The current set of Arrow types can only keep one timezone that applies to the 
entire column. This limits the expressiveness of data when interacting with 
such SQL databases. Consumer systems currently need to either convert from 
source "(timestamp, timezone_offset)" to a normalized arrow UTC timestamp and 
throw away the original time zone information, or use bespoke formats if the 
time zone needs to be preserved. For example, the ADBC implementation for 
Snowflake currently implements the former [8].

Dropping the time zone has correctness implications for some applications. 
Consider a global business which performs monthly reporting. Each business unit 
is located in a different continent, and processes a number of orders every 
month.
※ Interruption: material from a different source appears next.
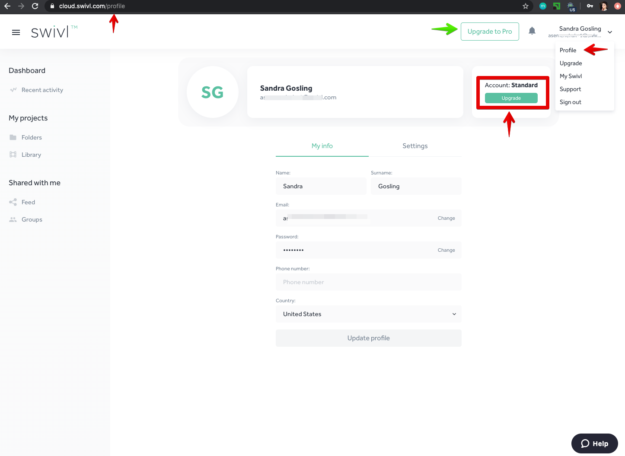Go to Library in sidebar
Screen dimensions: 625x456
[x=31, y=155]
Each order is placed in an "orders" fact table, where "ordered_at" is a 
"TIMESTAMP WITH TIME ZONE" column. Now, assume there is an order that was 
placed at 23:00 (11pm) in California (UTC-8), on the 31st of January. A system 
that simply casts this timestamp to UTC and drops the time zone will think this 
order was placed in February, which is an incorrect assumption given the 
business' reporting needs of associating orders to the business unit where it 
was processed. There is no way to fetch the original time zone of the order, 
and using the local client time zone does not help either. And so one cannot 
generate a correct report without workarounds to preserve the time zone.
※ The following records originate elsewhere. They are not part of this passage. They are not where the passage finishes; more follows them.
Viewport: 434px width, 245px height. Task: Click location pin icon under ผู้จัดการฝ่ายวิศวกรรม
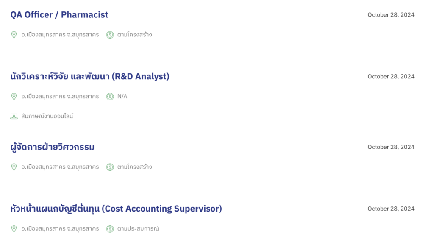point(14,167)
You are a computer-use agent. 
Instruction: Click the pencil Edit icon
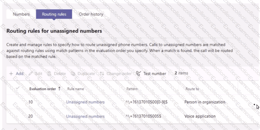(30, 74)
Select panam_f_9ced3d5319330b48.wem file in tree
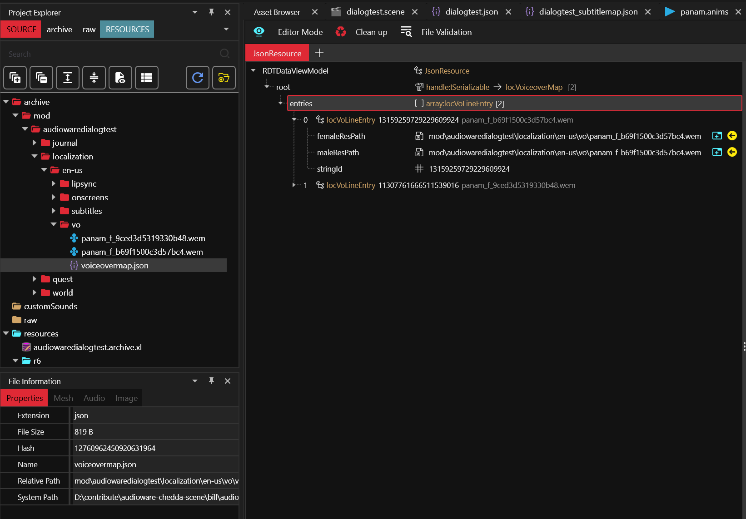Viewport: 746px width, 519px height. (x=143, y=238)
We think Arrow should have a canonical way representation for this.


THE PROPOSAL
---
We propose "TimestampWithOffset" to be a new canonical extension type that 
stores timestamps as "struct(timestamp=timestamp[time_unit=any, timezone=utc], 
offset_minutes=int16)", such that timestamps can have a per-row timezone offset 
instead of having one global timezone attached to the entire column.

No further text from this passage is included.